» **SHORT PROBLEM**:
Format the listing below as a JSON list of strings, one string per line, with blank lines omitted.

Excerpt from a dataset
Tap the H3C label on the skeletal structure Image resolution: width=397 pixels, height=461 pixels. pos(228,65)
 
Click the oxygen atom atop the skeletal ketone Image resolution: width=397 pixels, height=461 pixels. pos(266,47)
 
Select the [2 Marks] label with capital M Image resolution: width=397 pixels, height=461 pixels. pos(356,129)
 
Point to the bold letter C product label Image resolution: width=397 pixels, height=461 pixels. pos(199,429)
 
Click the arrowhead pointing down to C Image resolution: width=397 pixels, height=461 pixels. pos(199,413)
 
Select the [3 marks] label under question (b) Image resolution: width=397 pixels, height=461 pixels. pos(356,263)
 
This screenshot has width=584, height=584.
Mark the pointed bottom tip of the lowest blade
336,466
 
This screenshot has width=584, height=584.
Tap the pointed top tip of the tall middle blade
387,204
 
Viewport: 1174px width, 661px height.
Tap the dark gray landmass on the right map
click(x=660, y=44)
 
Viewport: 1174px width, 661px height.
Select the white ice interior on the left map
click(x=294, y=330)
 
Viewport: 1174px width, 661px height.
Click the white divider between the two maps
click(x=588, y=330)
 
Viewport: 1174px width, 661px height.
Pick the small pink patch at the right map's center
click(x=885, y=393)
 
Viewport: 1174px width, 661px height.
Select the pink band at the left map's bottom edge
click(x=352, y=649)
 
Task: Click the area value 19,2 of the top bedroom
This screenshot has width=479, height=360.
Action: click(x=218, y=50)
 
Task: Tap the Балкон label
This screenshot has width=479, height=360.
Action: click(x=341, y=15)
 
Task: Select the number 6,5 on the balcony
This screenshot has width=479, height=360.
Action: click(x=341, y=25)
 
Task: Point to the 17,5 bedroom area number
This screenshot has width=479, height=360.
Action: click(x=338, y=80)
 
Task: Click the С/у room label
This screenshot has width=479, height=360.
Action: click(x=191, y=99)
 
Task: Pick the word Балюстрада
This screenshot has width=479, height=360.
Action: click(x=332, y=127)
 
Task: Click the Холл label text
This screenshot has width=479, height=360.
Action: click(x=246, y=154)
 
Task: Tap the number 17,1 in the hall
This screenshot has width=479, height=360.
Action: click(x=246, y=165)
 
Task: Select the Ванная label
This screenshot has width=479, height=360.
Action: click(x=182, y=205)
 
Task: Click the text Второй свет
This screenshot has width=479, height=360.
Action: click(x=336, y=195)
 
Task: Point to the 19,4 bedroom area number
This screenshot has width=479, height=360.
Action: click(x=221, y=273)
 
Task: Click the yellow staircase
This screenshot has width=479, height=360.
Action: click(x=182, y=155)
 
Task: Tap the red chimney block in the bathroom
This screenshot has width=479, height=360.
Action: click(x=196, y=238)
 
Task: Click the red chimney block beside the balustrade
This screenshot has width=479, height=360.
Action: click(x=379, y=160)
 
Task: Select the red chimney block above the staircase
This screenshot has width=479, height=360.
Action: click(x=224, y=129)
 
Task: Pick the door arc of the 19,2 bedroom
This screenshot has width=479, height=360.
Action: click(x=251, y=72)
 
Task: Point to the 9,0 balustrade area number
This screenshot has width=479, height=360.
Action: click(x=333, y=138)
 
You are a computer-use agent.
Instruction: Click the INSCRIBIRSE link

» **OUTPUT OF THE TASK**:
[
  "Tap the H3C label on the skeletal structure Image resolution: width=397 pixels, height=461 pixels. pos(228,65)",
  "Click the oxygen atom atop the skeletal ketone Image resolution: width=397 pixels, height=461 pixels. pos(266,47)",
  "Select the [2 Marks] label with capital M Image resolution: width=397 pixels, height=461 pixels. pos(356,129)",
  "Point to the bold letter C product label Image resolution: width=397 pixels, height=461 pixels. pos(199,429)",
  "Click the arrowhead pointing down to C Image resolution: width=397 pixels, height=461 pixels. pos(199,413)",
  "Select the [3 marks] label under question (b) Image resolution: width=397 pixels, height=461 pixels. pos(356,263)",
  "This screenshot has width=584, height=584.",
  "Mark the pointed bottom tip of the lowest blade",
  "336,466",
  "This screenshot has width=584, height=584.",
  "Tap the pointed top tip of the tall middle blade",
  "387,204",
  "Viewport: 1174px width, 661px height.",
  "Tap the dark gray landmass on the right map",
  "click(x=660, y=44)",
  "Viewport: 1174px width, 661px height.",
  "Select the white ice interior on the left map",
  "click(x=294, y=330)",
  "Viewport: 1174px width, 661px height.",
  "Click the white divider between the two maps",
  "click(x=588, y=330)",
  "Viewport: 1174px width, 661px height.",
  "Pick the small pink patch at the right map's center",
  "click(x=885, y=393)",
  "Viewport: 1174px width, 661px height.",
  "Select the pink band at the left map's bottom edge",
  "click(x=352, y=649)",
  "Task: Click the area value 19,2 of the top bedroom",
  "This screenshot has width=479, height=360.",
  "Action: click(x=218, y=50)",
  "Task: Tap the Балкон label",
  "This screenshot has width=479, height=360.",
  "Action: click(x=341, y=15)",
  "Task: Select the number 6,5 on the balcony",
  "This screenshot has width=479, height=360.",
  "Action: click(x=341, y=25)",
  "Task: Point to the 17,5 bedroom area number",
  "This screenshot has width=479, height=360.",
  "Action: click(x=338, y=80)",
  "Task: Click the С/у room label",
  "This screenshot has width=479, height=360.",
  "Action: click(x=191, y=99)",
  "Task: Pick the word Балюстрада",
  "This screenshot has width=479, height=360.",
  "Action: click(x=332, y=127)",
  "Task: Click the Холл label text",
  "This screenshot has width=479, height=360.",
  "Action: click(x=246, y=154)",
  "Task: Tap the number 17,1 in the hall",
  "This screenshot has width=479, height=360.",
  "Action: click(x=246, y=165)",
  "Task: Select the Ванная label",
  "This screenshot has width=479, height=360.",
  "Action: click(x=182, y=205)",
  "Task: Click the text Второй свет",
  "This screenshot has width=479, height=360.",
  "Action: click(x=336, y=195)",
  "Task: Point to the 19,4 bedroom area number",
  "This screenshot has width=479, height=360.",
  "Action: click(x=221, y=273)",
  "Task: Click the yellow staircase",
  "This screenshot has width=479, height=360.",
  "Action: click(x=182, y=155)",
  "Task: Tap the red chimney block in the bathroom",
  "This screenshot has width=479, height=360.",
  "Action: click(x=196, y=238)",
  "Task: Click the red chimney block beside the balustrade",
  "This screenshot has width=479, height=360.",
  "Action: click(x=379, y=160)",
  "Task: Select the red chimney block above the staircase",
  "This screenshot has width=479, height=360.",
  "Action: click(x=224, y=129)",
  "Task: Pick the door arc of the 19,2 bedroom",
  "This screenshot has width=479, height=360.",
  "Action: click(x=251, y=72)",
  "Task: Point to the 9,0 balustrade area number",
  "This screenshot has width=479, height=360.",
  "Action: click(x=333, y=138)",
  "You are a computer-use agent.",
  "Instruction: Click the INSCRIBIRSE link"
]